Nash was one of 18 experts who tried to get the city to act sooner in a formal letter to de Blasio.
“As early as the first week of March, the governor and the mayor were being told from all around them that there was active community transmission happening in New York and they needed to take action,” he said. “They knew. And it seems disingenuous to now claim they were the fastest.”
This Isn’t Italy
In recent days, both Cuomo and de Blasio have talked about the importance of looking candidly at the deadly events that have unfolded in New York, of identifying mistakes and better preparing for future disasters, including a potential second wave of COVID-19.
But it remains to be seen how searching that look back will be.
De Blasio, for instance, again seemed to insult his Health Department when he last week assigned oversight of the city’s critical contact tracing program to Katz, the city hospital executive who had expressed skepticism in March about the need for the city to close down.
The contact tracing effort, under which the city will try and systematically hunt down people at risk of having been infected, will be a vital part of any effort to open New York back up. The Health Department has always done this work, but now it will be answerable to Katz.
De Blasio has said the arrangement will help make the effort more efficient and less expensive.
As for Cuomo, he has swerved from what seemed like moments of personal reckoning to harsh assaults on others he blames for New York’s dire outcomes.
“If you don’t understand how it happened last time and you don’t learn the lessons of what happened last time, then you will repeat them, right?” Cuomo said at a May 8 news briefing. “And there’s a chance this virus comes back. They talk about a second wave. They talk about a mutation. And if it’s not this virus, another public health issue. And I think we have to learn from this.”
Yet at the same briefing, Cuomo laid out a narrative of the disaster that seeks to blame the CDC and others for failing to make clear one of the great threats to New York came not from China, but from those infected in Europe.
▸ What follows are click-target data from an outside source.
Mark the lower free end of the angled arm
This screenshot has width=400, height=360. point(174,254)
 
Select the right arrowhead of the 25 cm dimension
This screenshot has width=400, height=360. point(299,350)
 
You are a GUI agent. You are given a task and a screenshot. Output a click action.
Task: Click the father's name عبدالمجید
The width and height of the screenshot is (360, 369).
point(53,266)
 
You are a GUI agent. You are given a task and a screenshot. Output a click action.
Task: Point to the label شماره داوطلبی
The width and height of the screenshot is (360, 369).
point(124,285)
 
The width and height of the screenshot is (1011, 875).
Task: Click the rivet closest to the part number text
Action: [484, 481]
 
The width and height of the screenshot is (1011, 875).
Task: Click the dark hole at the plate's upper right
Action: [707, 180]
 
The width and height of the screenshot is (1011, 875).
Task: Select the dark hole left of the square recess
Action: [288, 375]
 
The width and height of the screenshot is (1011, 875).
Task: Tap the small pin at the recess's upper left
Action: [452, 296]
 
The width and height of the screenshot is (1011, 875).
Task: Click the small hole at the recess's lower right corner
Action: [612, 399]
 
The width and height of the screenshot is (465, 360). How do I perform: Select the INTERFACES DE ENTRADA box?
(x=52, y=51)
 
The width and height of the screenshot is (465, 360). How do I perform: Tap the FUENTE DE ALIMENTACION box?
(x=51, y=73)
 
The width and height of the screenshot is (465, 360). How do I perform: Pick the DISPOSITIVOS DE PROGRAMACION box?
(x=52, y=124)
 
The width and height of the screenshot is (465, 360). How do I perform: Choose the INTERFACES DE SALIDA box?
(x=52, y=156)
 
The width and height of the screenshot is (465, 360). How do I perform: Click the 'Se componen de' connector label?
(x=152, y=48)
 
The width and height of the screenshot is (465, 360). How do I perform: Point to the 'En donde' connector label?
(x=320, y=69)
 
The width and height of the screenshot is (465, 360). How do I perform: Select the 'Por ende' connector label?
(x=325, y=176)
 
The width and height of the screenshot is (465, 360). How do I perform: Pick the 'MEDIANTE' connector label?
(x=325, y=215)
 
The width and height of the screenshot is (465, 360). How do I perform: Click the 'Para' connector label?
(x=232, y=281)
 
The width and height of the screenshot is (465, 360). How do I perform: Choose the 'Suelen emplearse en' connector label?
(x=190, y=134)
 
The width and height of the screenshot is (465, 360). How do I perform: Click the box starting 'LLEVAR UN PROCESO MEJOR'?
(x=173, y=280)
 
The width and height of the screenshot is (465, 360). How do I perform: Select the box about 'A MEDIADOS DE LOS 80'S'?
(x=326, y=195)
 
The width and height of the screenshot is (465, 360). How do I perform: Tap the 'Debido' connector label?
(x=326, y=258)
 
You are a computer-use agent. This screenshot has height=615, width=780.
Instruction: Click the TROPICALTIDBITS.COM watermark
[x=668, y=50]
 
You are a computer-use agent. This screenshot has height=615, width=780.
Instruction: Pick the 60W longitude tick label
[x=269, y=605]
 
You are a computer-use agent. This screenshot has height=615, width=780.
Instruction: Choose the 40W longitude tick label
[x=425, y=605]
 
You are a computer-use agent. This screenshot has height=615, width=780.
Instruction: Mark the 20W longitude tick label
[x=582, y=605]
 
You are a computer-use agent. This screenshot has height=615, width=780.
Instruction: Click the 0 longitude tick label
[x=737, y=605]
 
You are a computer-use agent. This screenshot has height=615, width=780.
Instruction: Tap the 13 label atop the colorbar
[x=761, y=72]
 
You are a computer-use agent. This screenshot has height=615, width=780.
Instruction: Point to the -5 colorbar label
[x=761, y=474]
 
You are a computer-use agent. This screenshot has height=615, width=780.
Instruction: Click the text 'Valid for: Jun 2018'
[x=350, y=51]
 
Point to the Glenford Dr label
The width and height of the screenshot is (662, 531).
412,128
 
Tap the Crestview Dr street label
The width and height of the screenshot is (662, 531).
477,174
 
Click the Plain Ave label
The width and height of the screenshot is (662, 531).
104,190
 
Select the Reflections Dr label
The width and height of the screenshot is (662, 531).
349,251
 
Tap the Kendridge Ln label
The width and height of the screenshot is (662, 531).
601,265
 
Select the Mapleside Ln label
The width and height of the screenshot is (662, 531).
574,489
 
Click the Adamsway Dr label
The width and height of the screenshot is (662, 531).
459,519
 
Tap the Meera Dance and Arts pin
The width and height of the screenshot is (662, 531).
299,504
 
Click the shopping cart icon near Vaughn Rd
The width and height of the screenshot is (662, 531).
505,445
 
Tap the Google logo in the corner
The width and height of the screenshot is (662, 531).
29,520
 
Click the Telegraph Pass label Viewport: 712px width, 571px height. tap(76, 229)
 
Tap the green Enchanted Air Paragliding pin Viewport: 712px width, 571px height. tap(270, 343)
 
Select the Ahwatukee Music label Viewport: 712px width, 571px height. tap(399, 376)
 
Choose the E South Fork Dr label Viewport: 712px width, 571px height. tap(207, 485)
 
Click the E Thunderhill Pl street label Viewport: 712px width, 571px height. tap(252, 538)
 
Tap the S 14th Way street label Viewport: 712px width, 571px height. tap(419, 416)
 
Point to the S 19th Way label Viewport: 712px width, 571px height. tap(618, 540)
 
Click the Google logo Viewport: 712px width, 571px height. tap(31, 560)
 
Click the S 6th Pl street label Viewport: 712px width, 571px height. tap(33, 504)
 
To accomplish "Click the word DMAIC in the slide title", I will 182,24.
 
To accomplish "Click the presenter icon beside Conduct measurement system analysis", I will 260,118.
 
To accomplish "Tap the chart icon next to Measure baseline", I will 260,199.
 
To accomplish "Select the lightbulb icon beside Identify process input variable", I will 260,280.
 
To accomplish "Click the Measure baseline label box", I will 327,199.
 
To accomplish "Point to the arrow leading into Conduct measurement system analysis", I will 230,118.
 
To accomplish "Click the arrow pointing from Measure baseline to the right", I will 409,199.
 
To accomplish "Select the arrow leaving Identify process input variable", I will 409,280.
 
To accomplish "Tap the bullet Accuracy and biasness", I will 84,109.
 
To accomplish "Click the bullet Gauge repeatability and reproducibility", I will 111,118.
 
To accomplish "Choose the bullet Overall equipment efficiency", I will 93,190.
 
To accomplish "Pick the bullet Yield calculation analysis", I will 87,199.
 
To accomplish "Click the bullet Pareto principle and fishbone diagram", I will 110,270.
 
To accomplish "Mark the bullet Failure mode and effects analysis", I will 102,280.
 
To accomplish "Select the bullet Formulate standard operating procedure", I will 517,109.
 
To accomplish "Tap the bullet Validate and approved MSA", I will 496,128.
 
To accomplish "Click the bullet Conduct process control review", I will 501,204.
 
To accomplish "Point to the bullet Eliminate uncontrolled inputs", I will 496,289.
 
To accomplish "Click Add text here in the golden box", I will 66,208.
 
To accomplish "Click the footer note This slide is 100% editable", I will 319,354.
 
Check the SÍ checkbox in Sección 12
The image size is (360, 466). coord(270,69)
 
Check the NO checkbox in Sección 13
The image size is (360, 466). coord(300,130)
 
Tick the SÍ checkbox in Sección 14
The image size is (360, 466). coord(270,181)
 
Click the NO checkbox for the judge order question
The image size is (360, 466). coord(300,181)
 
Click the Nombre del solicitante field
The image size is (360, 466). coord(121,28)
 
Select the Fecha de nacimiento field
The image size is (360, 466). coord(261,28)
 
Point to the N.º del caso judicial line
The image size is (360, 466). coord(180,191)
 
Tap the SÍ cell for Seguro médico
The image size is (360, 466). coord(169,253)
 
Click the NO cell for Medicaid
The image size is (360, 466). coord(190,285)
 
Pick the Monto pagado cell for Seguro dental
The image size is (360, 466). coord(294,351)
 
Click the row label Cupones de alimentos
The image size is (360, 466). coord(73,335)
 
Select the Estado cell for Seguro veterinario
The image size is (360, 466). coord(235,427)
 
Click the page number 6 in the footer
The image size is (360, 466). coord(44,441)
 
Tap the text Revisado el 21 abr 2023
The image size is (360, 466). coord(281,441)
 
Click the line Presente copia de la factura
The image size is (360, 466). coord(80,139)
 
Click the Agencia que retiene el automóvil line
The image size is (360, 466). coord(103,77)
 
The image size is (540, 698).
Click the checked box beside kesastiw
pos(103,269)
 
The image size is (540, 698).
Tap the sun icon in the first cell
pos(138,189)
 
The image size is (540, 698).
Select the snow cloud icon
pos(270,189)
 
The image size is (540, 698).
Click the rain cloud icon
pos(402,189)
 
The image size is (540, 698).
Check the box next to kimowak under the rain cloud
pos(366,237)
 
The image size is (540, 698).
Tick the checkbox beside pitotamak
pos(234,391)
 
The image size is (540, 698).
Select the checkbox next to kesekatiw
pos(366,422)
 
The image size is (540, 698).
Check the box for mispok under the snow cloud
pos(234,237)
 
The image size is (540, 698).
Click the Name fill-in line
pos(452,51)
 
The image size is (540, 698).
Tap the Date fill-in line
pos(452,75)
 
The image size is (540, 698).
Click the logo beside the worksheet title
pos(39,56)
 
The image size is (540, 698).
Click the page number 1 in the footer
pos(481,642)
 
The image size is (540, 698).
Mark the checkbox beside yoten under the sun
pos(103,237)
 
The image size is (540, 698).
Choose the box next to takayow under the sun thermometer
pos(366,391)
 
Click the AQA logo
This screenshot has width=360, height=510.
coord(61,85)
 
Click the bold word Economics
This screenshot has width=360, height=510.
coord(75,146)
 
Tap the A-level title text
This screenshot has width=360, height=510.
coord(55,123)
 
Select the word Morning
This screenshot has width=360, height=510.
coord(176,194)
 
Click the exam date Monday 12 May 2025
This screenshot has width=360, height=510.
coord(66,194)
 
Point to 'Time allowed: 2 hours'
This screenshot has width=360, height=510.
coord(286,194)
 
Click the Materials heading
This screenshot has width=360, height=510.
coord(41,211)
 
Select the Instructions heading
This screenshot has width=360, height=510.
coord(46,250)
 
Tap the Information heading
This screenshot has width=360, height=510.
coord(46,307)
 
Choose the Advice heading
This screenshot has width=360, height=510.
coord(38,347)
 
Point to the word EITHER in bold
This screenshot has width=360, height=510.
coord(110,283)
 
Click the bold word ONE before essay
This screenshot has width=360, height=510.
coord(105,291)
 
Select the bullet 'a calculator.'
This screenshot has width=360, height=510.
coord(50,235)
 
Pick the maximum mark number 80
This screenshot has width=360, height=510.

“Nobody was saying, ‘Beware of people coming from Europe.’ We weren’t testing people coming from Europe,” Cuomo said. “We weren’t telling anyone at the time if you have a European visitor or European guest, make sure they get tested. They walked right through the airport.”
The narrative, of course, fails to note people were not just flying from Europe to New York, but to California and other cities and states. And it seems to portray New York, its health departments and government officials, as somehow innocent bystanders, incapable of having themselves seen the threat from Europe and factored that in their response. That Italy and Spain were being overwhelmed by the virus was hardly a secret.
As for his own state’s actions, Cuomo today appears to see little reason for regret or apology.
At one media briefing in April, as New Yorkers died by the hundreds daily, Cuomo made a bold claim.
“Today, we can say that we have lost many of our brothers and sisters, but we haven’t lost anyone because they didn’t get the right and best health care that they could,” he said. “The way I sleep at night is I believe that we didn’t lose anyone that we could have saved, and that is the only solace when I look at these numbers and I look at this pain that has been created that has to be true.”
Cuomo just last week seemed to double down on the sentiment.
“I don’t think New Yorkers feel or Americans feel that government failed them here,” he said in an interview. “I think they feel good about what government has done. ... Their health care system did respond. This was not Italy, with all due respect. ... There were not people in hallways who didn’t get health care treatment.”